Opinion

McAdams v. Marquette not about free speech

Dr. John McAdams put a teaching assistant in the cross-hairs through his claim that she censored a student.

Image By: Photo Courtesy of Creative Commons/Daderot

Though the event that prompted McAdams v. Marquette occurred in 2014, the Wisconsin Supreme Court case it led to last week has the making of a typical story in 2018: ideological charge, selective interpretation of the facts, and peculiar characters.

The case pits Dr. John McAdams, a former associate professor of political science, against Marquette University. Dr. McAdams runs a blog called “Marquette Warrior” which claims to “provide an independent, rather skeptical view of events at Marquette University.” One post ultimately put Dr. McAdams out of a job.

According to the post, a Marquette student was offended by the lack of discussion allowed in a philosophy class, particularly regarding gay marriage. When the student approached the student teacher after class, he was again shut down by her, who reportedly said “in this class, homophobic comments, racist comments, will not be tolerated” and offered the student the option to drop the class.

Dr. McAdams became aware of this situation after the student spoke to two academic deans at Marquette and did not receive his desired response. Dr. McAdams consequently wrote a blog post about the incident on Marquette Warrior, referring to the student teacher by name and linking to her website.

After the release of her contact information, the student teacher received a number of angry, sometimes threatening emails, eventually causing her to leave Marquette.

A review of conduct by an internal Faculty Hearing Committee at Marquette, eventually ruled that Dr. McAdams should be suspended from the university for no more than two semesters. In March of 2016, the president of Marquette University sent a confidential (now public) letter to Dr. McAdams, stating that his return to the faculty in 2017 would be conditioned on making a written statement. Dr. McAdams refused and instead took the case to court, culminating in the Wisconsin Supreme Court hearing in April 2018.

Many conversations have taken place on this campus regarding the role of free speech. Though the UW is a public university and therefore has different obligations than Marquette the case has serious applications for both. I do not doubt that the many conservative professors invested in the outcome of this case would say that UW-Madison suffers from what they call a “liberal bias” in higher education. However, the case has little to do with the topic that was being covered in that Marquette classroom.

The court case is not about students at Marquette University being allowed to disagree with gay marriage - rest assured, they are, and according to Marquette’s Catholic and Jesuit values, they are encouraged to. Rather, the case is about the irresponsible actions of a professor who put a student teacher in harm’s way.

From a fairly neutral point of view, I do understand the student’s frustration in not being able to express his views. Factual, respectful discussion is a tenant of higher education. Perhaps the student teacher had the correct intention in wanting to protect LGBTQ+ students in her classroom from emotional harm but did so incorrectly.
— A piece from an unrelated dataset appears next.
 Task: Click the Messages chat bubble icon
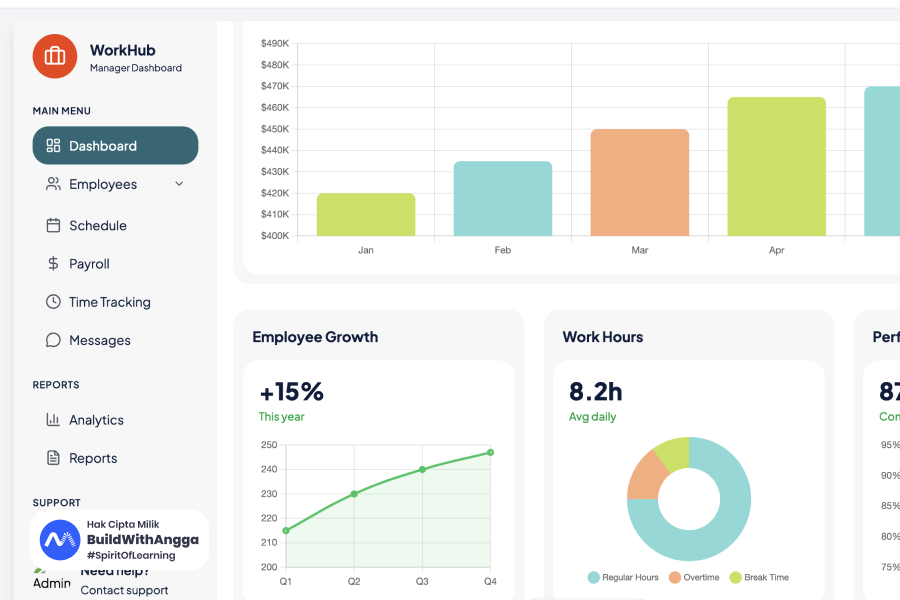pyautogui.click(x=54, y=340)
However, Dr. McAdams did not, and continues to not, hold himself to the same standards as he did that student teacher. He expected her to treat the students in her class with decency by allowing discussion, and yet denied her the same right by “doxxing” her, or “publicly [identifying] or [publishing] private information about someone especially as a form of punishment or revenge.”

The student teacher’s actions were not conducive to discourse, but neither was Dr. McAdams’ response. Dr. McAdams has claimed in subsequent blog posts that he never published the student teacher’s contact information, but simply a link to her blog, where readers could find her contact information for themselves.

Had the real issue at hand actually been freedom of speech, the blog post would have gotten the same message across without including the name of the student teacher. However, to him, the student teacher must have been just another liberal chipping away at the right to freedom of speech, and he included her name anyway. Why, if not to cause psychological harm?

Neither side is particularly unbiased. The Marquette Warrior blog features headlines like “Speech and the Progressive Utopia” and “Shouting Down a Speaker: Left Wing Fascism at the University of New Mexico.”

Each party has an agenda and won’t hesitate to push it. But, much like the blog post that started it all, I doubt the decision of the court will do much to change the tide of the campus free speech debate. If the court rules in favor of McAdams, conservatives will tout it as a long fought victory over indoctrinating liberals; if he loses, surely he will have fuel for another 3,000 blog posts.

In the original post, Dr. McAdams does not mention contacting the student teacher whose conduct bothered him so deeply in order to hear her side of the story. Yet he claims that “journalistic norms” entitled him to expose someone who he considered a “miscreant.”

Perhaps Dr. McAdams has forgotten that journalists hold themselves to a high level of decency despite their opinions on what they are covering - and from one journalist to another, if he wants to be treated as such, maybe he should make a renewed attempt to conduct himself like one first.